石油タンカー事故の影響の大きさは予測不可能

中国国家海洋局は、中国上海の沖合で今月6日に貨物船と衝突し、漂流後に沈没した石油タンカー「Sanchi」から流出した原油の海面上での拡散範囲は、現段階では前回の報告を大幅に上回る332平方キロメートルにも及んでいると発表しました。これを受け、国際環境NGOグリーンピース・インターナショナルは本日24日(香港時間)、以下の声明を発表しました。
グリーンピース・インターナショナル サイエンスユニットのポール・ジョンストン
「状況は進展中ですので、既に流出した原油の量と、今後も増える見込みの流出量についての正確な情報は得られていません。今回の原油流出の最終的な規模の大きさを予測するのは不可能に近く、それに伴う環境への影響は予測不可能です。

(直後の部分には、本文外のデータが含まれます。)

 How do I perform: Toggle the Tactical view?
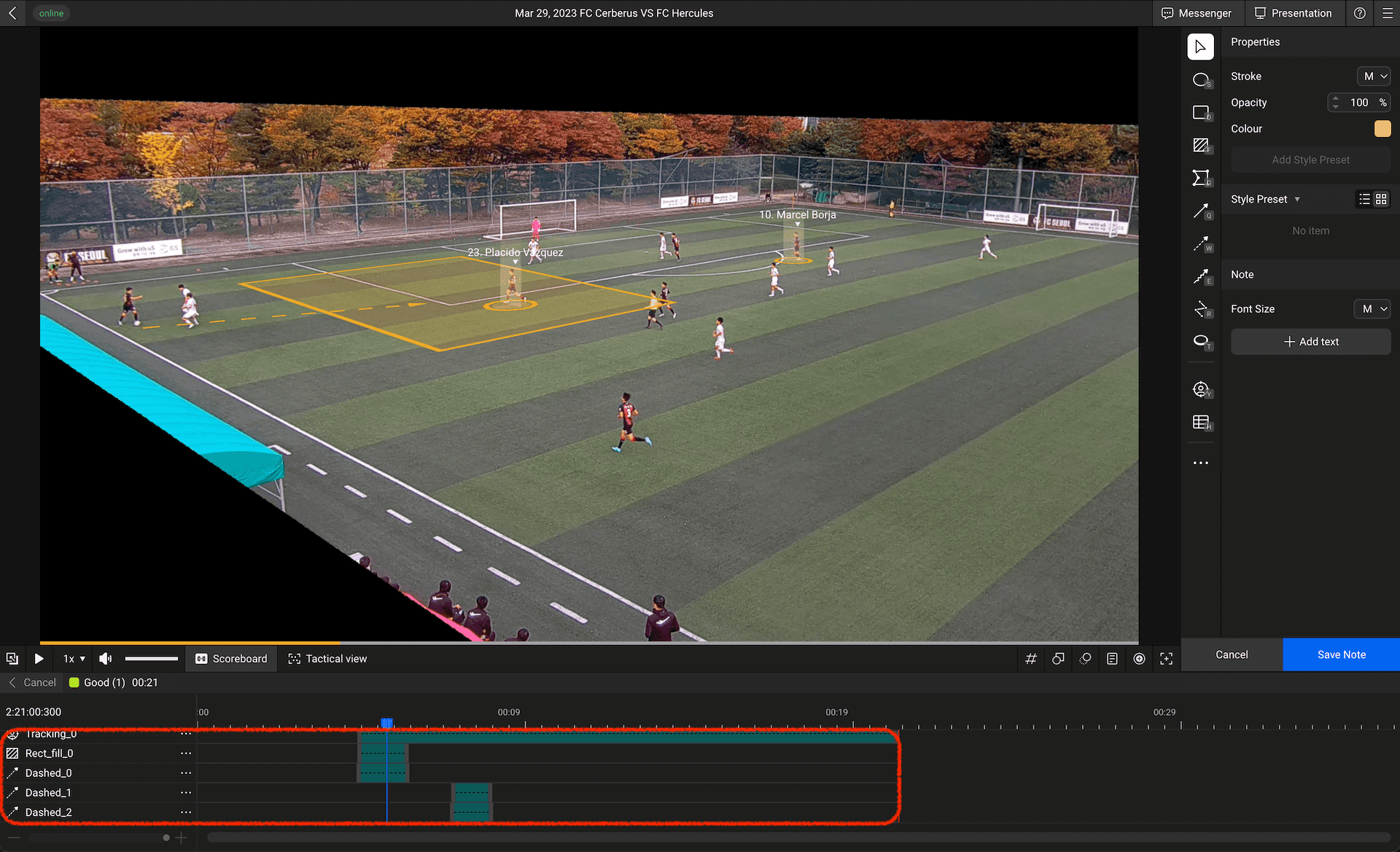pyautogui.click(x=327, y=659)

当局は引き続き原油の流出状況を注視し、生態系に及ぼす重大な影響を見極めるために、系統的な監視体制を敷かなければなければなりません」

石油タンカーは11万1千トン(注1)の軽質原油コンデンセートをイランから輸送中の今月6日に、貨物船「 CF Crystal 」と衝突して火災を起こし、その後に東シナ海で沈没しました。